start

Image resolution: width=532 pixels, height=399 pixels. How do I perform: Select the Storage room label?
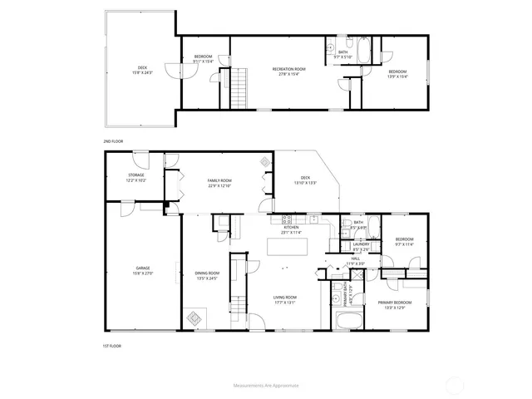(136, 176)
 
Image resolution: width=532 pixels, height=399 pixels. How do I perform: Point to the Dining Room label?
(207, 274)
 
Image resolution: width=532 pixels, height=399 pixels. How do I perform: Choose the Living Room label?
(285, 298)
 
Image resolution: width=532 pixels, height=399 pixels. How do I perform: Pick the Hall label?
(355, 261)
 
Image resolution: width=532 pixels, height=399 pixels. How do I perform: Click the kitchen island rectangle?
(287, 246)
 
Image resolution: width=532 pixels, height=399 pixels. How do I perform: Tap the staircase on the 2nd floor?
(240, 85)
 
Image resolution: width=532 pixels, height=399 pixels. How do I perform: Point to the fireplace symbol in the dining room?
(195, 318)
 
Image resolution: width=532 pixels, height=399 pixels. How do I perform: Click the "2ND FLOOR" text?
(113, 141)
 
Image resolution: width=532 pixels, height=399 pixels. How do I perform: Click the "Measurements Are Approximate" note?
(266, 386)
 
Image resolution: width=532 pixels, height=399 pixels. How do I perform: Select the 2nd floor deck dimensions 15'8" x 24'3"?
(141, 71)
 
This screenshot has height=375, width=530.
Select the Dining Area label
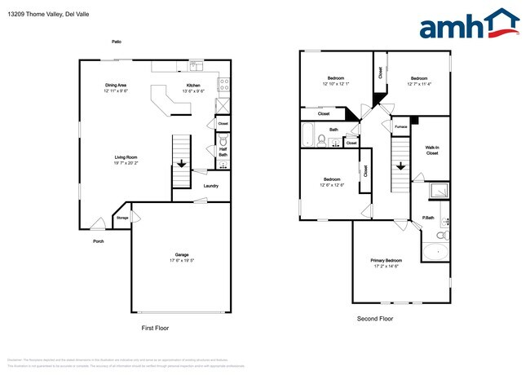click(115, 85)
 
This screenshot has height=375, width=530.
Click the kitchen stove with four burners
click(224, 83)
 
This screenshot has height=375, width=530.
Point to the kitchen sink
click(197, 66)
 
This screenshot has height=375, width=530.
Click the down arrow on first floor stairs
click(180, 164)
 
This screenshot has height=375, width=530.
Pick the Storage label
click(121, 218)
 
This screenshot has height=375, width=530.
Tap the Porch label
click(99, 241)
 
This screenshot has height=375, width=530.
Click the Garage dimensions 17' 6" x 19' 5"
click(182, 260)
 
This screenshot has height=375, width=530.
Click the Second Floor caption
click(374, 319)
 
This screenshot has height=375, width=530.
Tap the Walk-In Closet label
click(432, 150)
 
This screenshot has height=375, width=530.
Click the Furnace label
click(400, 127)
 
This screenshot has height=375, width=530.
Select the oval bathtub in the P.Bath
click(435, 253)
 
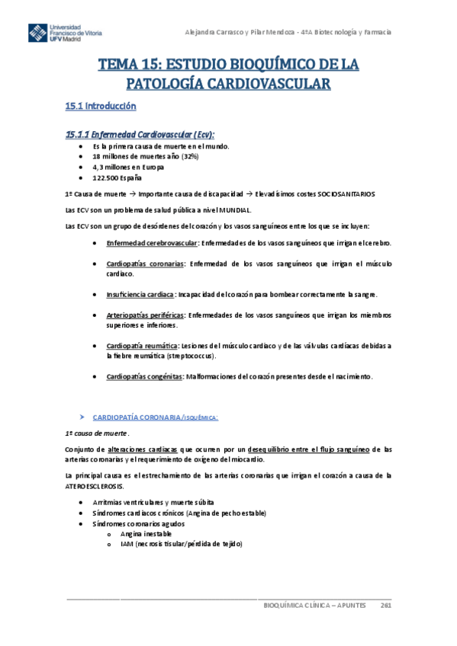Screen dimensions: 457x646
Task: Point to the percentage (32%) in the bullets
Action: [x=168, y=155]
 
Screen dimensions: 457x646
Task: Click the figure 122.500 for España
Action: [x=106, y=177]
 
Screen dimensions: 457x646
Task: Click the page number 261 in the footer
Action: [x=385, y=605]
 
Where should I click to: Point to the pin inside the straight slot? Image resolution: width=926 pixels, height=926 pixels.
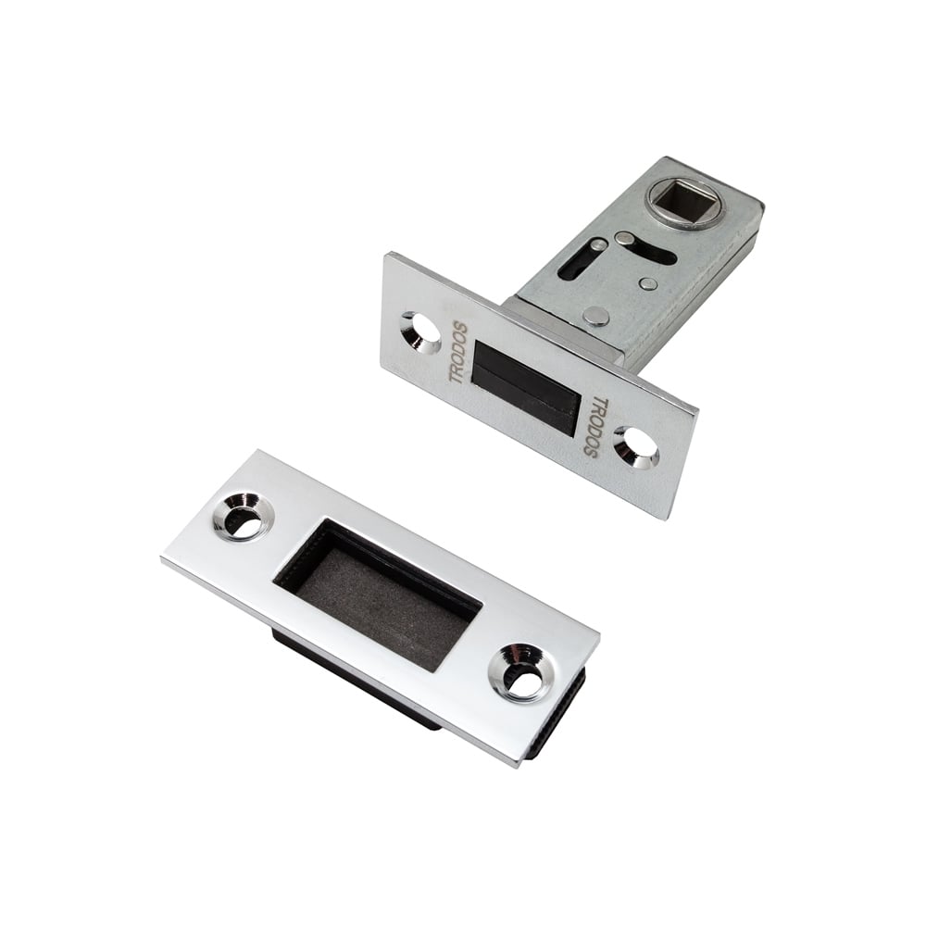pos(597,245)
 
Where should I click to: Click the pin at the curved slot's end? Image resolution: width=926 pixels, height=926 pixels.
pos(623,239)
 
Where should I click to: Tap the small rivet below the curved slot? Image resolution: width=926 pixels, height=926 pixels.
pos(648,284)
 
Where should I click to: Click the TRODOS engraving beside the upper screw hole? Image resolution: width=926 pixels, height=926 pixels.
pos(459,353)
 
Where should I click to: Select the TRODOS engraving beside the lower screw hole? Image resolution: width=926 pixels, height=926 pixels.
pos(596,425)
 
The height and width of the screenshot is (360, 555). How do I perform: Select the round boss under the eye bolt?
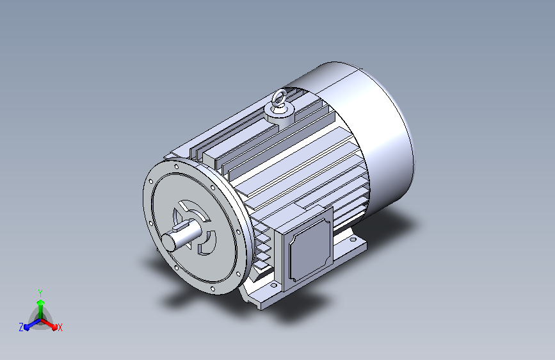pyautogui.click(x=280, y=114)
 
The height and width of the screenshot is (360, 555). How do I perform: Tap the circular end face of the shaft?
pyautogui.click(x=168, y=242)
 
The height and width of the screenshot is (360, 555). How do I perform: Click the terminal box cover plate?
pyautogui.click(x=310, y=249)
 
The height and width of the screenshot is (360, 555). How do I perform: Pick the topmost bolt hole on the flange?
pyautogui.click(x=177, y=167)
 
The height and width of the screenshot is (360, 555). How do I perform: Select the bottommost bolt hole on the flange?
pyautogui.click(x=213, y=289)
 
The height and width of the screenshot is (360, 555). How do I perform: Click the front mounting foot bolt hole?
pyautogui.click(x=273, y=285)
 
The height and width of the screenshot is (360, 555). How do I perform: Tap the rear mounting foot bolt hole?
pyautogui.click(x=353, y=240)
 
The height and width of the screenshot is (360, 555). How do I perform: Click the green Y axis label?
pyautogui.click(x=40, y=293)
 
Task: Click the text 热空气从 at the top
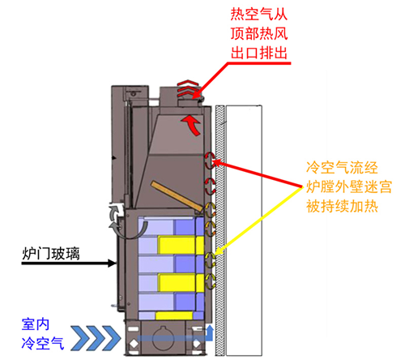pos(259,15)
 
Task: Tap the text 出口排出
pos(259,54)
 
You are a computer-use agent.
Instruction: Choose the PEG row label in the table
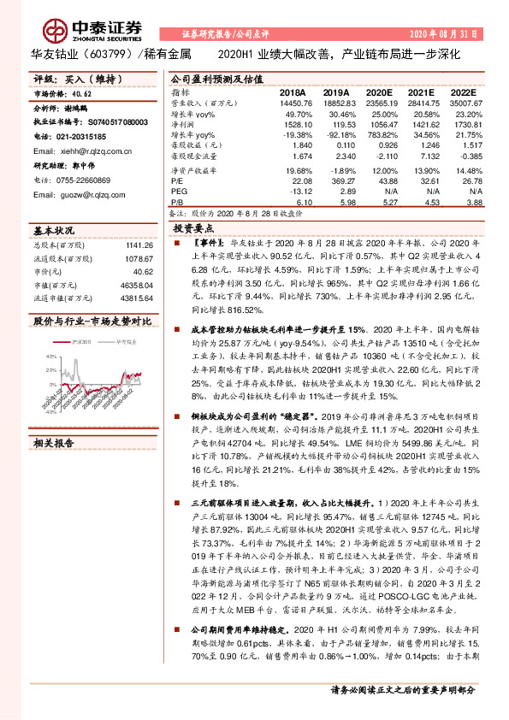(x=179, y=193)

end

## Directions for this task
Put every line of the material above into a Markdown table with the columns "Row" and "Text". Skip the blank lines and leave the pictures out.

## The response
| Row | Text |
|---|---|
| 1 | Image resolution: width=532 pixels, height=399 pixels. How do I perform: Select the Storage room label? |
| 2 | (136, 176) |
| 3 | Image resolution: width=532 pixels, height=399 pixels. How do I perform: Point to the Dining Room label? |
| 4 | (207, 274) |
| 5 | Image resolution: width=532 pixels, height=399 pixels. How do I perform: Choose the Living Room label? |
| 6 | (285, 298) |
| 7 | Image resolution: width=532 pixels, height=399 pixels. How do I perform: Pick the Hall label? |
| 8 | (355, 261) |
| 9 | Image resolution: width=532 pixels, height=399 pixels. How do I perform: Click the kitchen island rectangle? |
| 10 | (287, 246) |
| 11 | Image resolution: width=532 pixels, height=399 pixels. How do I perform: Tap the staircase on the 2nd floor? |
| 12 | (240, 85) |
| 13 | Image resolution: width=532 pixels, height=399 pixels. How do I perform: Point to the fireplace symbol in the dining room? |
| 14 | (195, 318) |
| 15 | Image resolution: width=532 pixels, height=399 pixels. How do I perform: Click the "2ND FLOOR" text? |
| 16 | (113, 141) |
| 17 | Image resolution: width=532 pixels, height=399 pixels. How do I perform: Click the "Measurements Are Approximate" note? |
| 18 | (266, 386) |
| 19 | Image resolution: width=532 pixels, height=399 pixels. How do I perform: Select the 2nd floor deck dimensions 15'8" x 24'3"? |
| 20 | (141, 71) |
| 21 | This screenshot has height=375, width=530. |
| 22 | Select the Dining Area label |
| 23 | click(115, 85) |
| 24 | This screenshot has height=375, width=530. |
| 25 | Click the kitchen stove with four burners |
| 26 | click(224, 83) |
| 27 | This screenshot has height=375, width=530. |
| 28 | Point to the kitchen sink |
| 29 | click(197, 66) |
| 30 | This screenshot has height=375, width=530. |
| 31 | Click the down arrow on first floor stairs |
| 32 | click(180, 164) |
| 33 | This screenshot has height=375, width=530. |
| 34 | Pick the Storage label |
| 35 | click(121, 218) |
| 36 | This screenshot has height=375, width=530. |
| 37 | Tap the Porch label |
| 38 | click(99, 241) |
| 39 | This screenshot has height=375, width=530. |
| 40 | Click the Garage dimensions 17' 6" x 19' 5" |
| 41 | click(182, 260) |
| 42 | This screenshot has height=375, width=530. |
| 43 | Click the Second Floor caption |
| 44 | click(374, 319) |
| 45 | This screenshot has height=375, width=530. |
| 46 | Tap the Walk-In Closet label |
| 47 | click(432, 150) |
| 48 | This screenshot has height=375, width=530. |
| 49 | Click the Furnace label |
| 50 | click(400, 127) |
| 51 | This screenshot has height=375, width=530. |
| 52 | Select the oval bathtub in the P.Bath |
| 53 | click(435, 253) |
| 54 | Screen dimensions: 457x646 |
| 55 | Task: Point to the percentage (32%) in the bullets |
| 56 | Action: [x=168, y=155] |
| 57 | Screen dimensions: 457x646 |
| 58 | Task: Click the figure 122.500 for España |
| 59 | Action: [x=106, y=177] |
| 60 | Screen dimensions: 457x646 |
| 61 | Task: Click the page number 261 in the footer |
| 62 | Action: [x=385, y=605] |
| 63 | Where should I click to: Point to the pin inside the straight slot? Image resolution: width=926 pixels, height=926 pixels. |
| 64 | pos(597,245) |
| 65 | Where should I click to: Click the pin at the curved slot's end? Image resolution: width=926 pixels, height=926 pixels. |
| 66 | pos(623,239) |
| 67 | Where should I click to: Tap the small rivet below the curved slot? Image resolution: width=926 pixels, height=926 pixels. |
| 68 | pos(648,284) |
| 69 | Where should I click to: Click the TRODOS engraving beside the upper screw hole? Image resolution: width=926 pixels, height=926 pixels. |
| 70 | pos(459,353) |
| 71 | Where should I click to: Select the TRODOS engraving beside the lower screw hole? Image resolution: width=926 pixels, height=926 pixels. |
| 72 | pos(596,425) |
| 73 | The height and width of the screenshot is (360, 555). How do I perform: Select the round boss under the eye bolt? |
| 74 | pyautogui.click(x=280, y=114) |
| 75 | The height and width of the screenshot is (360, 555). How do I perform: Tap the circular end face of the shaft? |
| 76 | pyautogui.click(x=168, y=242) |
| 77 | The height and width of the screenshot is (360, 555). How do I perform: Click the terminal box cover plate? |
| 78 | pyautogui.click(x=310, y=249) |
| 79 | The height and width of the screenshot is (360, 555). How do I perform: Pick the topmost bolt hole on the flange? |
| 80 | pyautogui.click(x=177, y=167) |
| 81 | The height and width of the screenshot is (360, 555). How do I perform: Select the bottommost bolt hole on the flange? |
| 82 | pyautogui.click(x=213, y=289) |
| 83 | The height and width of the screenshot is (360, 555). How do I perform: Click the front mounting foot bolt hole? |
| 84 | pyautogui.click(x=273, y=285) |
| 85 | The height and width of the screenshot is (360, 555). How do I perform: Tap the rear mounting foot bolt hole? |
| 86 | pyautogui.click(x=353, y=240) |
| 87 | The height and width of the screenshot is (360, 555). How do I perform: Click the green Y axis label? |
| 88 | pyautogui.click(x=40, y=293) |
| 89 | Task: Click the text 热空气从 at the top |
| 90 | pos(259,15) |
| 91 | Task: Tap the text 出口排出 |
| 92 | pos(259,54) |
| 93 | You are a computer-use agent. |
| 94 | Instruction: Choose the PEG row label in the table |
| 95 | (x=179, y=193) |